### SHORT PROBLEM
Rewrite the listing from its first line through the line containing "click(x=26, y=23)", both ends included, shifting every click coordinate in the answers up by 91 and leaving the requests and everything else unchanged.

### THE RECORDS
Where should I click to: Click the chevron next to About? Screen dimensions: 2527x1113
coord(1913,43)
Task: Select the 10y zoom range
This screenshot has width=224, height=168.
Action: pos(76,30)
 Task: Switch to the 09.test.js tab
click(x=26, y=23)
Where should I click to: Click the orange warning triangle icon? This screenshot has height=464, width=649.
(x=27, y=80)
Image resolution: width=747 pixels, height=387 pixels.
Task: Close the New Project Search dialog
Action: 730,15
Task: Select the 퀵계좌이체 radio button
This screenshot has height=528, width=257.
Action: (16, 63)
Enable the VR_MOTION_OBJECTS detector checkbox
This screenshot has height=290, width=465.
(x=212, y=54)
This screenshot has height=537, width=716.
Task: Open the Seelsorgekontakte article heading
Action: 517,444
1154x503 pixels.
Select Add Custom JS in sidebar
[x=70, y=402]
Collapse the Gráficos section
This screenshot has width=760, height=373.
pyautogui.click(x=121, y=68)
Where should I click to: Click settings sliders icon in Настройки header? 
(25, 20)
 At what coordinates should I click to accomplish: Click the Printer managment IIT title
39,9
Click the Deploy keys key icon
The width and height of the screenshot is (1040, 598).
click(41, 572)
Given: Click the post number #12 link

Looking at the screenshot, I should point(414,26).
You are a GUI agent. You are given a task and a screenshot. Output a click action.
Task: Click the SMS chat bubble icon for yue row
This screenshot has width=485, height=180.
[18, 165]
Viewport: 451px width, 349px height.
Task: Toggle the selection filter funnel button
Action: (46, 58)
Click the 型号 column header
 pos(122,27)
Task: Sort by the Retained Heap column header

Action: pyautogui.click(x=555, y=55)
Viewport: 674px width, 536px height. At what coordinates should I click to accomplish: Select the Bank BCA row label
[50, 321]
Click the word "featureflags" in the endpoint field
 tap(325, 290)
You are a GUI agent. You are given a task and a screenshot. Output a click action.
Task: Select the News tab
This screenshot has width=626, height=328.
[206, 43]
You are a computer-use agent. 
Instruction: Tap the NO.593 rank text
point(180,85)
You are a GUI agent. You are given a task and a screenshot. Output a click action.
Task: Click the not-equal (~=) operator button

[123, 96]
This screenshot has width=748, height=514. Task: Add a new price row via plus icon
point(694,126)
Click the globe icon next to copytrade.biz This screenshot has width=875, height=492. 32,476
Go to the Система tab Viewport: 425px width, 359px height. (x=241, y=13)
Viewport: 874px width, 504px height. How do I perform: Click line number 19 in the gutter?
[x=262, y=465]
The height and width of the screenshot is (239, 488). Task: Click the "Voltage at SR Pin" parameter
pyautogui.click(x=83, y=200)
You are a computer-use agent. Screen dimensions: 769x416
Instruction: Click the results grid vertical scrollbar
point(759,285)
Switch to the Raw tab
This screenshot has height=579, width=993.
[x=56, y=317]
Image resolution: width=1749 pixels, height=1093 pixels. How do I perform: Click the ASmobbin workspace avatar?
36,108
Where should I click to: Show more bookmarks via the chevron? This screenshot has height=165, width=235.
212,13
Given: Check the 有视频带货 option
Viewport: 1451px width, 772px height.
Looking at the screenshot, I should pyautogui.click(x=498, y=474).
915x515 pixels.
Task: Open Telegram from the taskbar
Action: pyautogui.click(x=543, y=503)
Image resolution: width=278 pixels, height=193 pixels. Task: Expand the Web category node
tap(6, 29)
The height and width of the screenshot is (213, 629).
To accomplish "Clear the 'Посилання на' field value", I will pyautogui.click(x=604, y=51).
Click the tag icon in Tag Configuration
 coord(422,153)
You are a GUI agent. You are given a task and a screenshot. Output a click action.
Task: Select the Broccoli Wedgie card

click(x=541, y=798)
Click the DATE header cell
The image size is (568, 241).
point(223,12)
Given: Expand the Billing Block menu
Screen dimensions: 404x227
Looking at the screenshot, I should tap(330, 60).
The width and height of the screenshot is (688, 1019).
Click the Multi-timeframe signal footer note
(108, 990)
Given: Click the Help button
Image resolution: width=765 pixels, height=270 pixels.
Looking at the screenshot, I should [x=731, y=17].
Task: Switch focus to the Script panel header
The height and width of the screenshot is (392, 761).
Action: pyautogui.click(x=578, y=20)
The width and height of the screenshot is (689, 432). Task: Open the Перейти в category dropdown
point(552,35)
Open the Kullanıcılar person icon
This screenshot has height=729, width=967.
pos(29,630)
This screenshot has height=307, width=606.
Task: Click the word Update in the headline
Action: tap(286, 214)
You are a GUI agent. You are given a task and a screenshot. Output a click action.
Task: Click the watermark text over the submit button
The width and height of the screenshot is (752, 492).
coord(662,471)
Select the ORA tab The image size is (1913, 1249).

### THE ANSWER
Where should I click to: Click the chevron next to About? Screen dimensions: 2527x1113
coord(2004,134)
Task: Select the 10y zoom range
This screenshot has width=224, height=168.
Action: pos(167,121)
 Task: Switch to the 09.test.js tab
click(x=117, y=114)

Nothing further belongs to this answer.